Look through the listing below for the line containing "Click the Vital Utilities heart logo icon". Copy it and each line after it up to and including the line containing "Image resolution: width=800", exactly, leaving out pictures.

= Beginning of Section =

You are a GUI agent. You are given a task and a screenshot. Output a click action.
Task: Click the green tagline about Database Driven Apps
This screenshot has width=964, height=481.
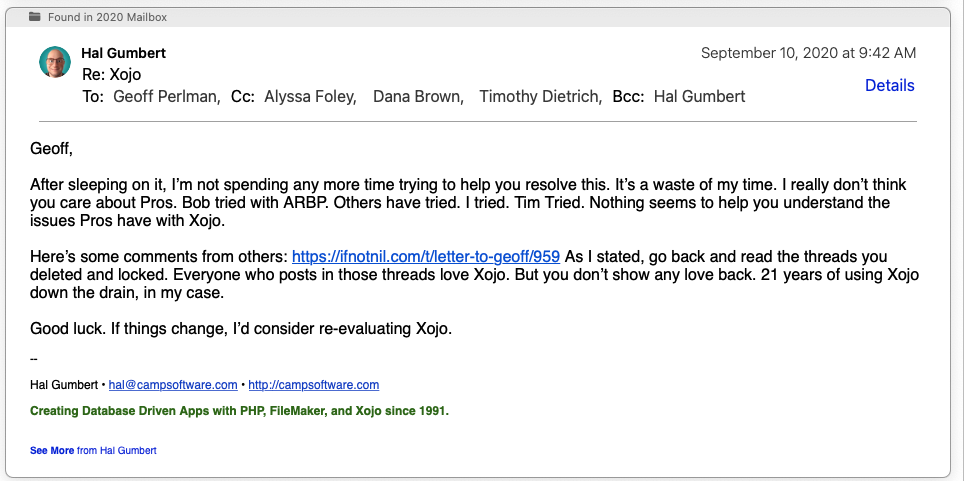(x=239, y=411)
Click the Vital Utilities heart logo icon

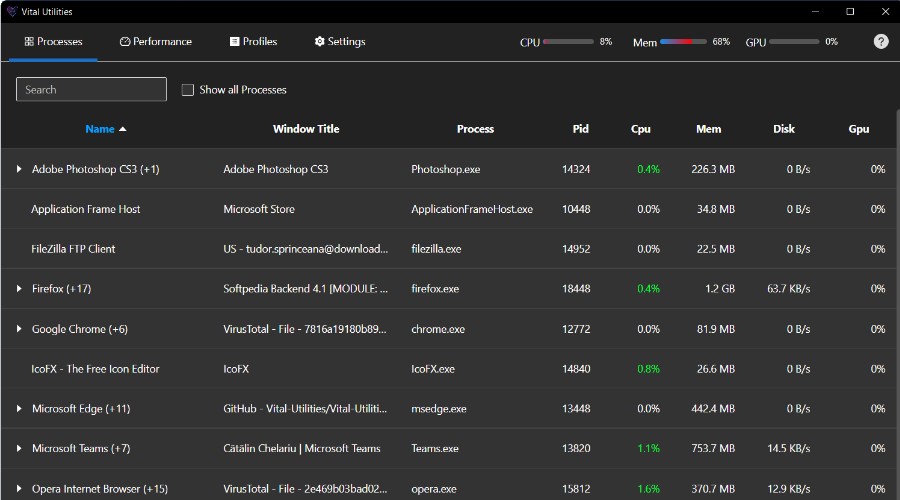(x=12, y=11)
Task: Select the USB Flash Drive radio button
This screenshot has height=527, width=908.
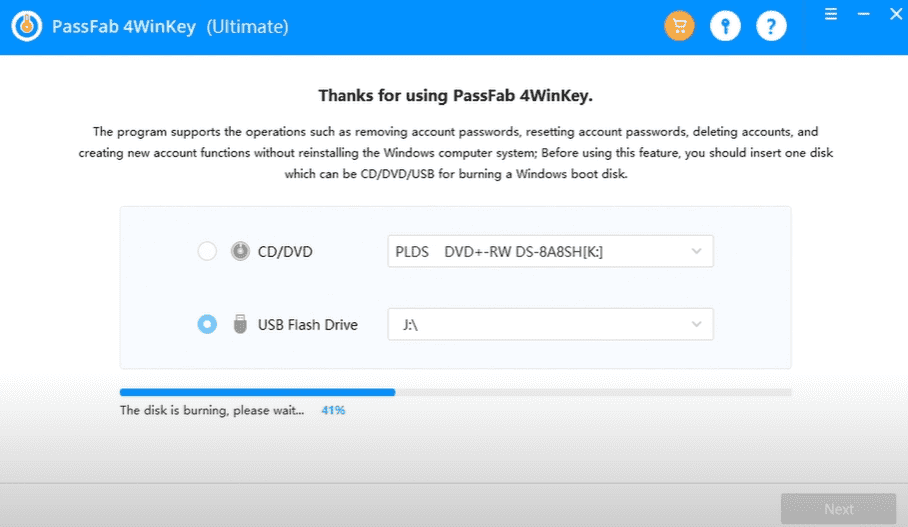Action: [x=207, y=324]
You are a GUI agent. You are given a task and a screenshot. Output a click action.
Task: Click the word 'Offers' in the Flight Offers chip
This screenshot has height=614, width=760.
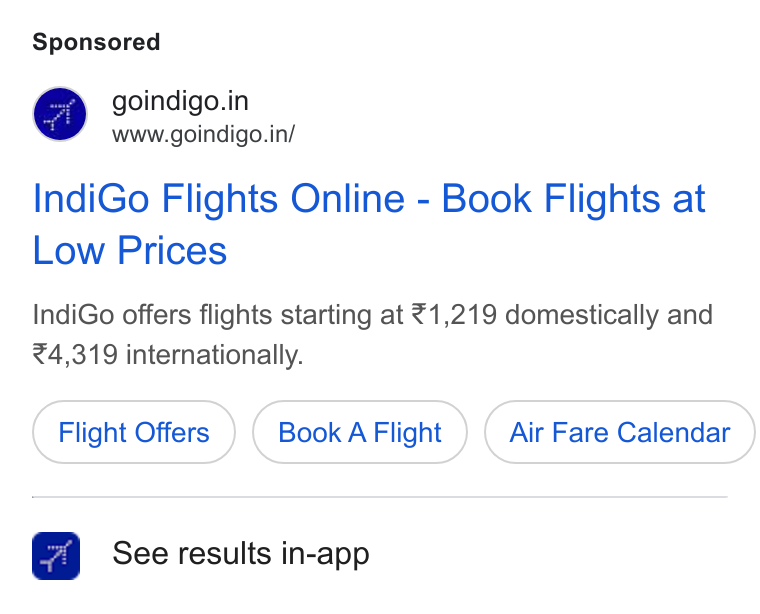172,432
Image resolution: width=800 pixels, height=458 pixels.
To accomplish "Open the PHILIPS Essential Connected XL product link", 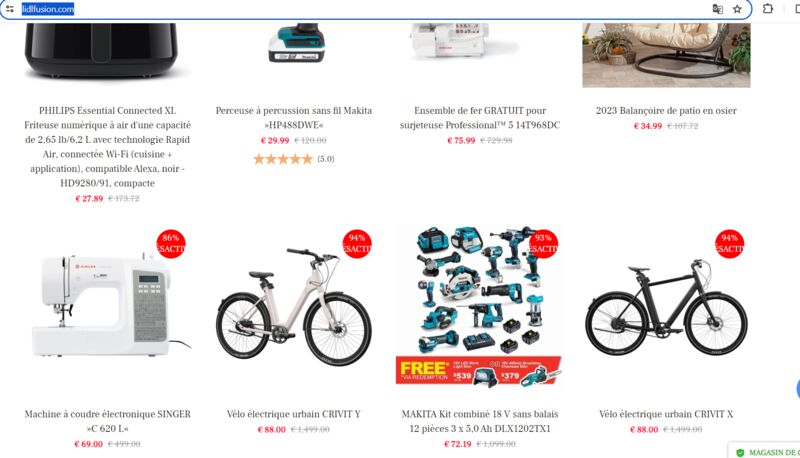I will pos(107,146).
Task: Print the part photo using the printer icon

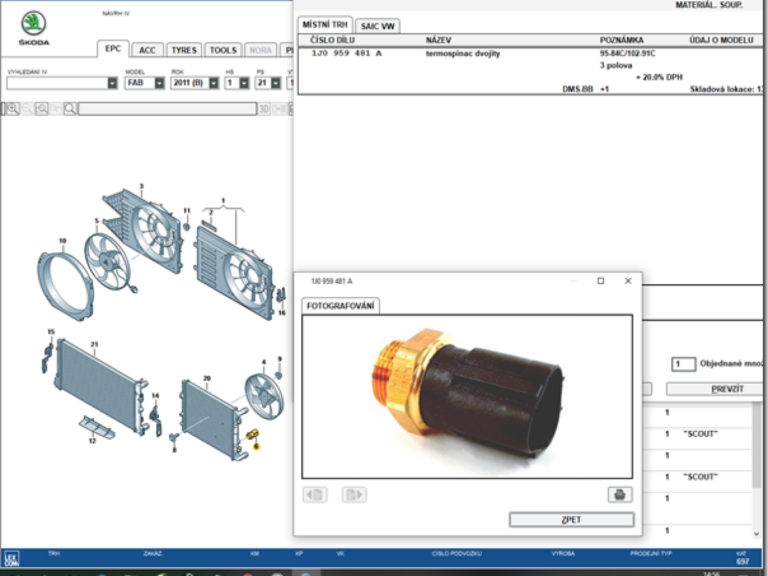Action: [620, 494]

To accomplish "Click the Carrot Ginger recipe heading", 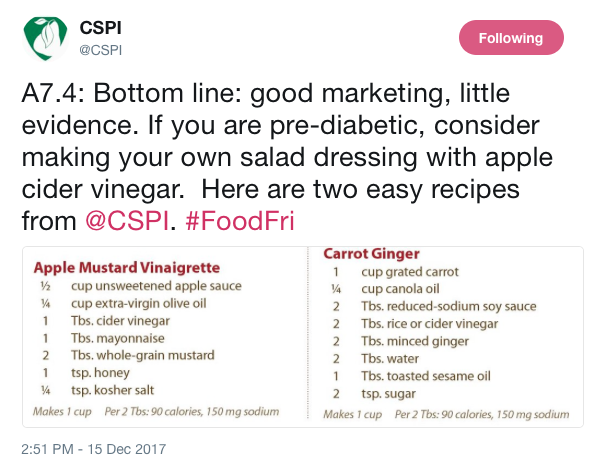I will coord(371,254).

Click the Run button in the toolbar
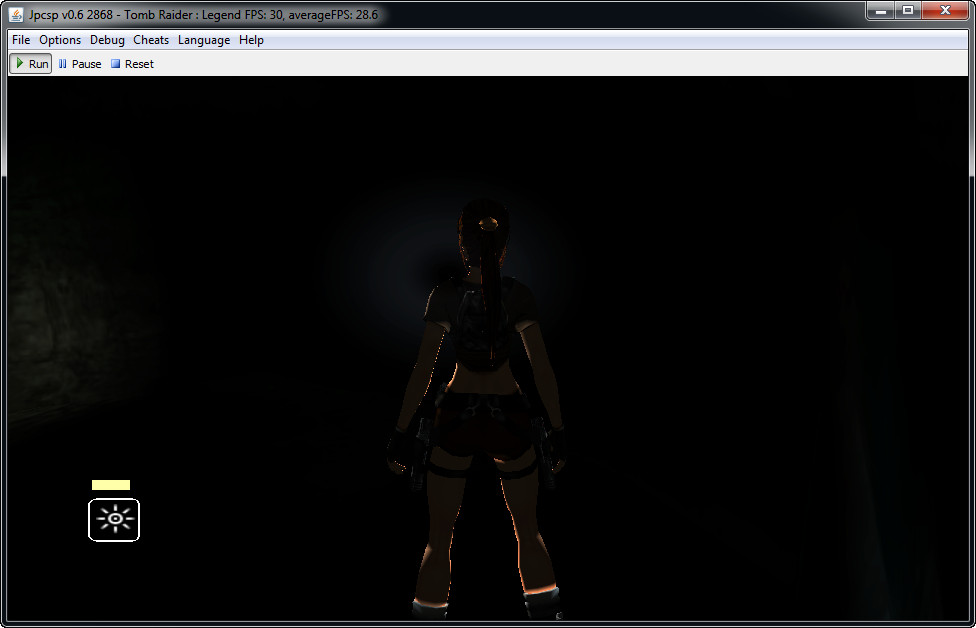tap(30, 64)
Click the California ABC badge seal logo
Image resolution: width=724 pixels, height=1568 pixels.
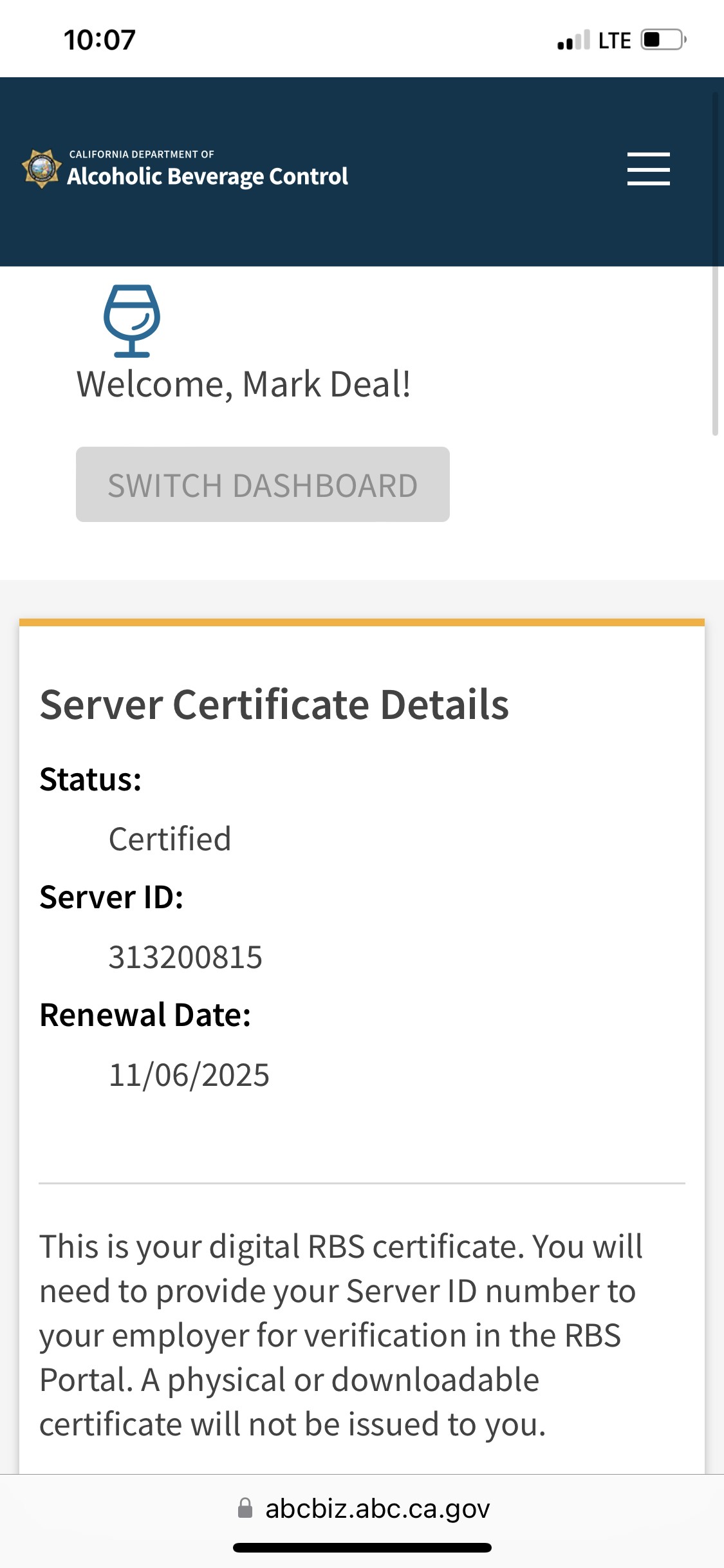(42, 169)
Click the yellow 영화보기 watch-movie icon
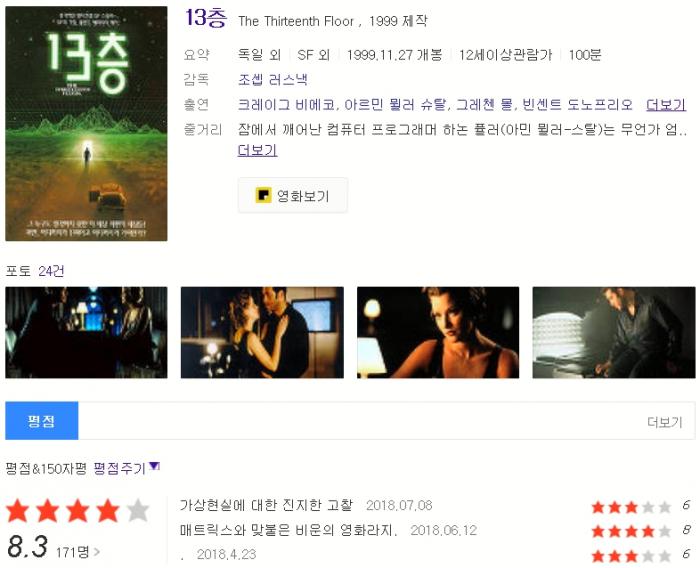Screen dimensions: 700x568 click(x=263, y=195)
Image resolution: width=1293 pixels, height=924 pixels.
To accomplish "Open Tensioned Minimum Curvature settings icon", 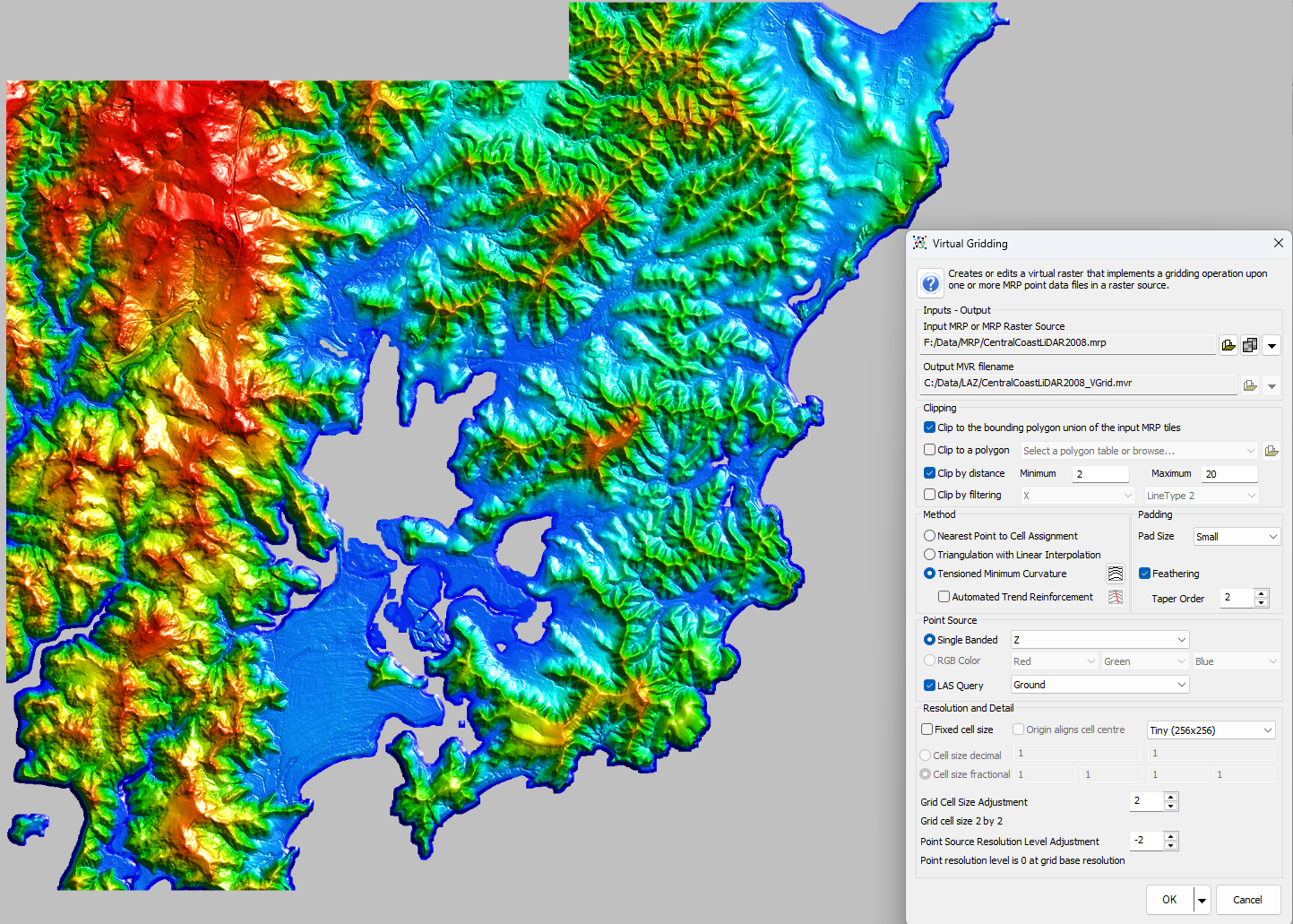I will [x=1116, y=574].
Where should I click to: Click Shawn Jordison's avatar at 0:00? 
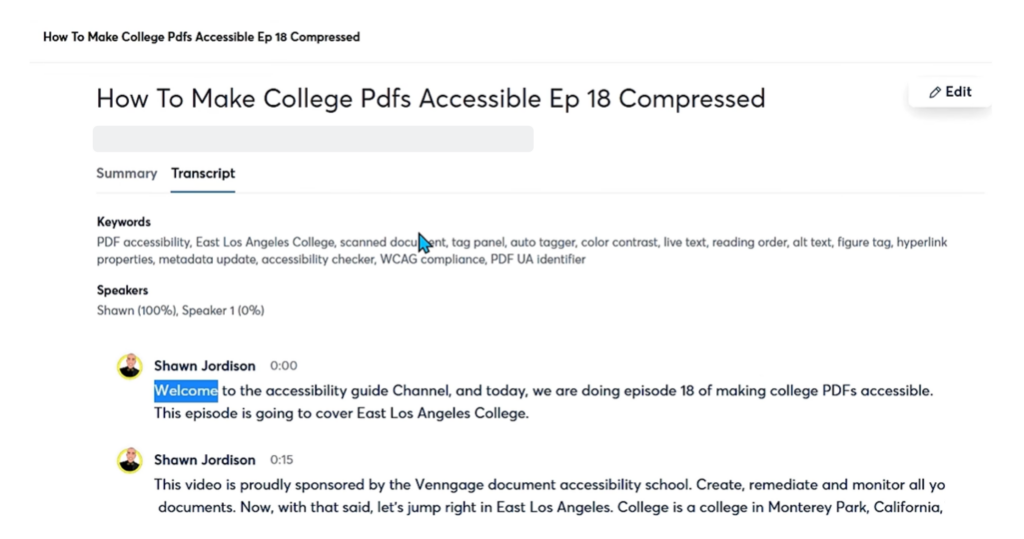tap(129, 366)
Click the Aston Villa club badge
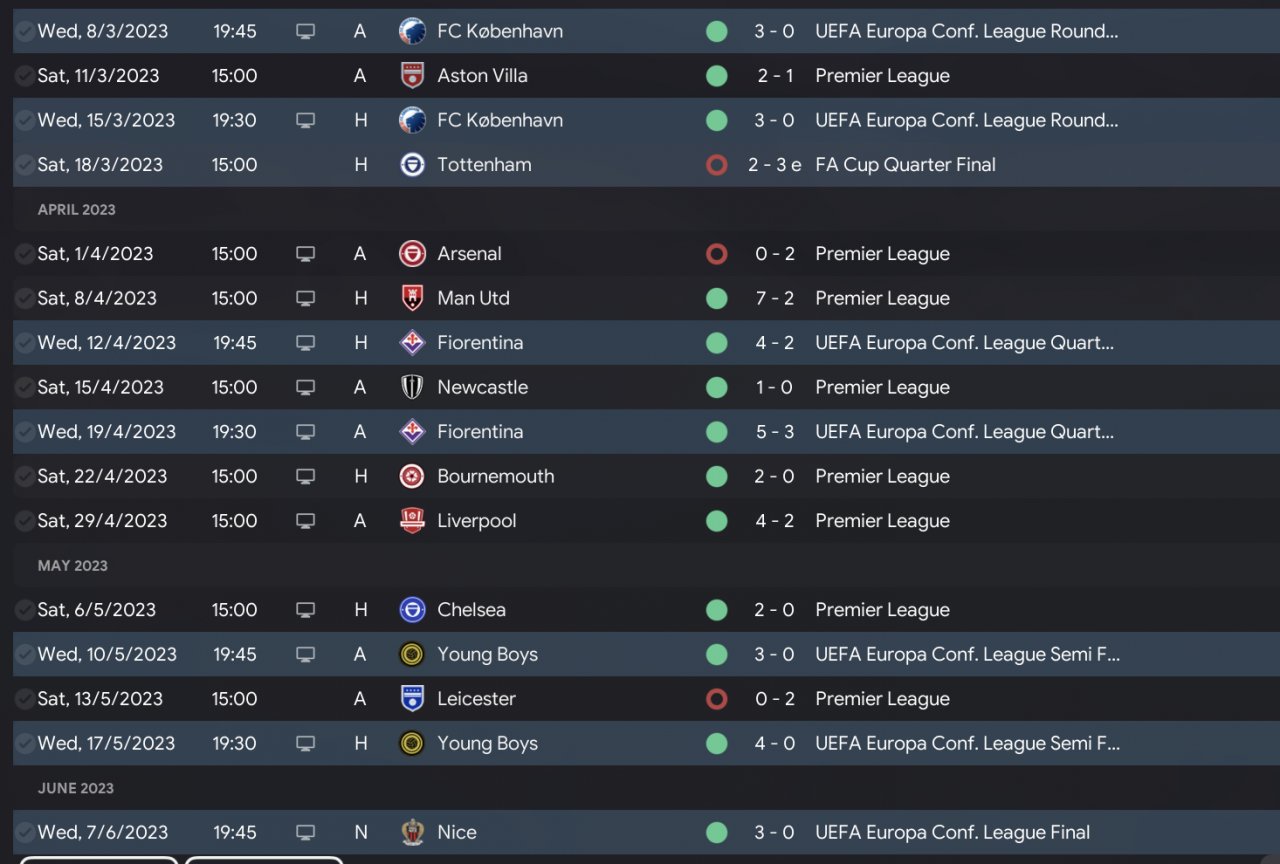This screenshot has height=864, width=1280. pos(411,76)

= End of Section =

# Solution for this exercise
Click the Vital Utilities heart logo icon

(x=12, y=11)
Task: Select the USB Flash Drive radio button
This screenshot has height=527, width=908.
Action: [x=207, y=324]
You are a GUI agent. You are given a task and a screenshot. Output a click action.
Task: Click the word 'Offers' in the Flight Offers chip
This screenshot has height=614, width=760.
172,432
Image resolution: width=800 pixels, height=458 pixels.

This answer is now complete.